Die Kommission konnte erneut feststellen, dass von allen Seiten, sowohl bei staatlichen Stellen wie insbesondere auch bei privaten Archivbesitzern, gute Kooperationsbereitschaft besteht. Verschiedene Abgrenzungsfragen konnten gelöst werden. Die Regierung wird durch den Präsidenten Peter Geiger regelmässig über den Fortgang der Arbeiten informiert.
Erste Fassungen von Teilstudien
Die Historikerkommission konnte an ihrer Sitzung den Bericht des Präsidenten Peter Geiger entgegennehmen, erste Fassungen von Teilstudien eingehend diskutieren und mit den für einen halben Tag dazu gestossenen Forscherinnen und Forschern konkrete Fragen besprechen.

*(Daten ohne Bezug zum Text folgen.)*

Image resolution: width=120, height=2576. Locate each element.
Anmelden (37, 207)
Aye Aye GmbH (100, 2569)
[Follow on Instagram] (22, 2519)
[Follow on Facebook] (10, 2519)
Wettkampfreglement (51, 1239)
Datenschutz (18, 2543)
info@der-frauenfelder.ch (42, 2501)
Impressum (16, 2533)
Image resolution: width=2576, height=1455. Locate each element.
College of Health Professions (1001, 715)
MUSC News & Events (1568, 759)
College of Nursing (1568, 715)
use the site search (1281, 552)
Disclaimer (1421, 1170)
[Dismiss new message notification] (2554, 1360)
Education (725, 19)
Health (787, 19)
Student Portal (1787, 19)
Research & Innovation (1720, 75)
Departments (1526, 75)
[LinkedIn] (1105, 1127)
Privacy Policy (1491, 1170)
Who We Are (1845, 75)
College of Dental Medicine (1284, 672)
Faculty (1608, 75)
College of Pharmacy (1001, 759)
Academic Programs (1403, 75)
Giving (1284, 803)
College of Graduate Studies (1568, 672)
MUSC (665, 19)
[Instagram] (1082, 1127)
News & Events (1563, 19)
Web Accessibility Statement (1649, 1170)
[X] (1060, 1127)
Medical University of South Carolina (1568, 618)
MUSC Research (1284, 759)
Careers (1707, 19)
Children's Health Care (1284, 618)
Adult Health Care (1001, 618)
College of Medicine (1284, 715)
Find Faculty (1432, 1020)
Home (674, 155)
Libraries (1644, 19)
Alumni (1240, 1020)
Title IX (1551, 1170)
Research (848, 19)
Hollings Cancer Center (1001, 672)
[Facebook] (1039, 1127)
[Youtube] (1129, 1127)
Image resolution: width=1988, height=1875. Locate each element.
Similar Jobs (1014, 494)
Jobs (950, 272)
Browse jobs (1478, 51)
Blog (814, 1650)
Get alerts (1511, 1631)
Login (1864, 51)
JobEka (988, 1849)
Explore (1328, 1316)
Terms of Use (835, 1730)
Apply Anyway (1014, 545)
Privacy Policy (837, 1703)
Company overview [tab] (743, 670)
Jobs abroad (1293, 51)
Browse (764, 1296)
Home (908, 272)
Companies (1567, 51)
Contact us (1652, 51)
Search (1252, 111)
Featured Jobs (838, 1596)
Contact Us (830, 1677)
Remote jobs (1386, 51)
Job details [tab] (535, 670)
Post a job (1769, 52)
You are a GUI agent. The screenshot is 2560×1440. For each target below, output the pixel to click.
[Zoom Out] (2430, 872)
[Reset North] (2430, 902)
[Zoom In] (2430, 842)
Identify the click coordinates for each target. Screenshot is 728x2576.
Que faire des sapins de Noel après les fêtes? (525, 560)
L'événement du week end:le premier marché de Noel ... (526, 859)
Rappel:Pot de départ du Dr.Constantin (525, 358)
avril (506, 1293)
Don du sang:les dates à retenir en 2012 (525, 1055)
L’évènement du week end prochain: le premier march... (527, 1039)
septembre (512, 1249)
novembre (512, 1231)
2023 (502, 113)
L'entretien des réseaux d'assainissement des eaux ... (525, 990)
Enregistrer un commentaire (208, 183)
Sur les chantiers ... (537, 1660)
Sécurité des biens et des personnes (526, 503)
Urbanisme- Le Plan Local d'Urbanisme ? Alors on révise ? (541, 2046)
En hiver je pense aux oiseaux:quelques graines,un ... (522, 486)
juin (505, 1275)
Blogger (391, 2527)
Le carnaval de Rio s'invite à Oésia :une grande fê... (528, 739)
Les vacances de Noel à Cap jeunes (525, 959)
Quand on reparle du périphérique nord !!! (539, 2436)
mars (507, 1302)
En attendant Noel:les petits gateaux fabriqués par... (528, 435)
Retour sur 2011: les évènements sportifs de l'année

Sie hat mit Genugtuung festgestellt, dass die Teilaufträge vor dem Abschluss oder in der Schlussphase stehen, dass gründliche, vielseitige Quellenarbeit geleistet worden ist, dass interessante Ergebnisse zu erwarten sind. Die Erstfassungen der Teilstudien bedürfen bis zur definitiven Fassung noch der Überarbeitung.
Publikation des Schlussberichts im Frühjahr 2005
Inhaltliche Ergebnisse - auf welche die einheimische wie die internationale Öffentlichkeit verständlicherweise gespannt wartet - kann die Historikerkommission erst mit der Abgabe und Publikation des Schlussberichts mitteilen. Bis dahin wäre jedes Teilergebnis nur provisorisch und zu wenig gesichert. Die Diskretion, mit welcher die Historikerkommission und die in ihrem Auftrag Tätigen wirken, ist zugleich eine Voraussetzung dafür, dass ruhig, gründlich und unabhängig geforscht werden kann. Wenn in eineinhalb Jahren alles publiziert vorliegt, kann alles gelesen, diskutiert und im Gesamtzusammenhang beurteilt werden.